Manuel Calderón
Descampados
Tusquets
288 páginas
POR EVA CRUZ

En Nueva York en los años 70 surgieron unas guerrillas ecologistas que preparaban bombas de semillas y las lanzaban en los descampados de la ciudad, para que, llegada la primavera, arraigasen plantas diversas y sorprendentes, sin un criterio jardinero sino por el capricho de la fortaleza vital. En este libro, Descampados, también brotan recuerdos y asociaciones sin un orden fácilmente identificable. Un jardín es placentero, y viviríamos en él descansadamente. Pero lo ajardinado puede resultar algo cursi. Y todo en la prosa y en la estética literaria de Manuel Calderón clama contra lo cursi.

Erial, ruina, decrepitud, devastación, tierra baldía. Esas son las palabras que Calderón asocia a «descampados». Lo que siembre ahí, según él, serán palabras errantes, «los restos que no pueden juntarse», un «refugio para las palabras que no encuentran una historia en la que existir». Y en efecto, la ausencia de una historia se hace sentir, los mimbres narrativos convencionales de trama y personajes hacen descansar la cabeza, dejamos que el otro conduzca confiados en que conoce la ruta y el destino. Aquí no: no sabemos a dónde vamos, el libro es vigorosamente deambulatorio. Se describen larguísimos paseos, y se vagabundea por libros, por biografías, por anécdotas vividas o leídas. Pasolini, W.G. Sebald, Paul Auster, Vittorio de Sica, Wim Wenders.

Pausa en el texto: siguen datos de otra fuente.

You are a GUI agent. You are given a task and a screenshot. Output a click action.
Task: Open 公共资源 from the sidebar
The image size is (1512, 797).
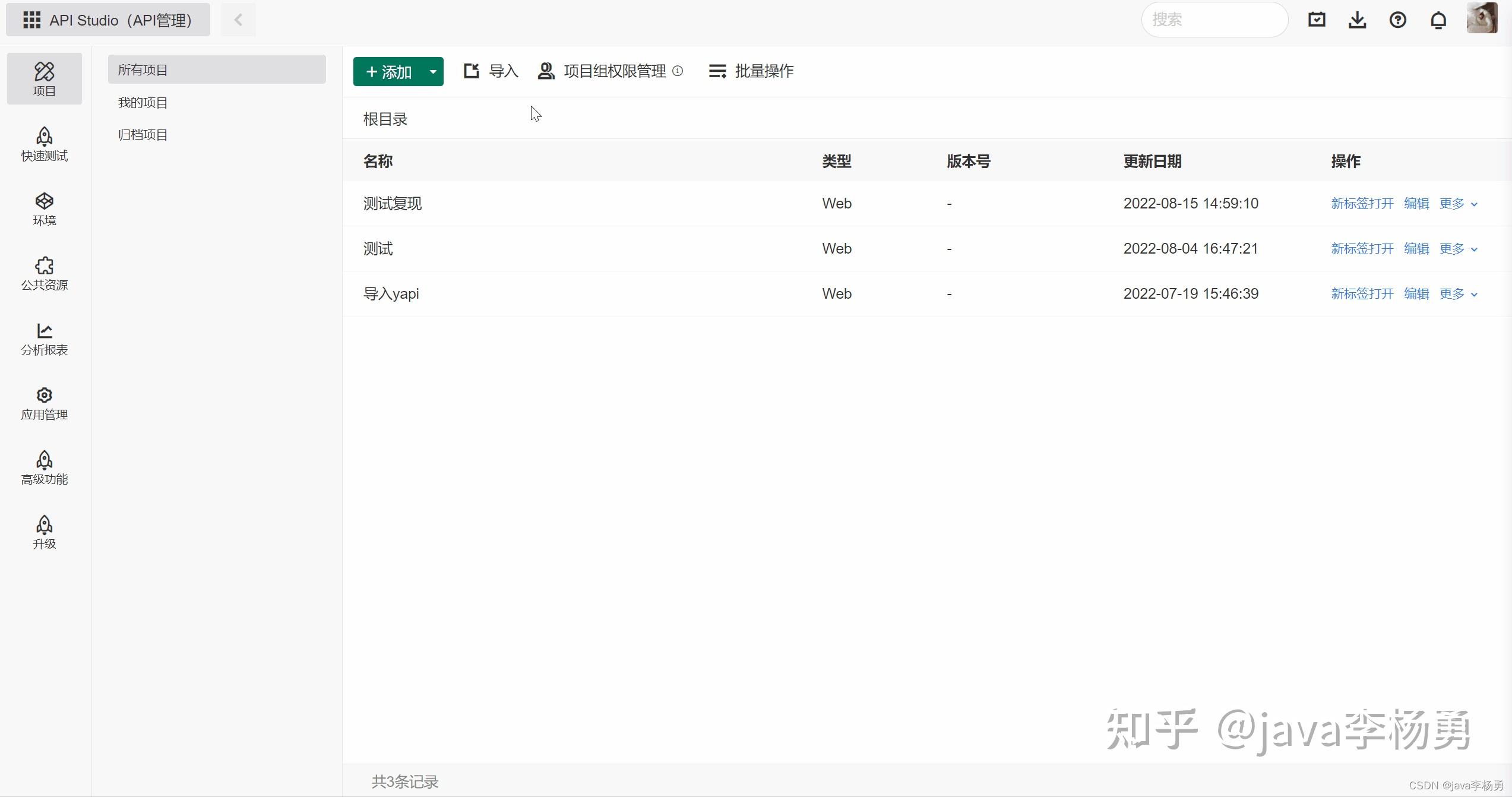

Pero en esas bombas de semillas que se esparcen por el descampado algunas plantas florecen con especial verdor. El árbol en el que se refugia de niño, la escuela de mecanografía, la amistad y la muerte de Carlos, el viaje por la antigua Yugoslavia o el relato del combate de boxeo entre Foreman y Cassius Clay en Kinsasa, que el autor solía ver con su padre. La gran narración de ese combate es de Norman Mailer, pero Calderón lo vincula a la muerte de su padre, en Madrid, donde acudió de visita, vio, una vez más, el combate con su hijo (formas de estar juntos) y al día siguiente falleció atropellado por una camioneta de reparto. Porque «hizo lo imprevisible y cruzó la calle». Salir a caminar y seguir andando hasta dar con la muerte.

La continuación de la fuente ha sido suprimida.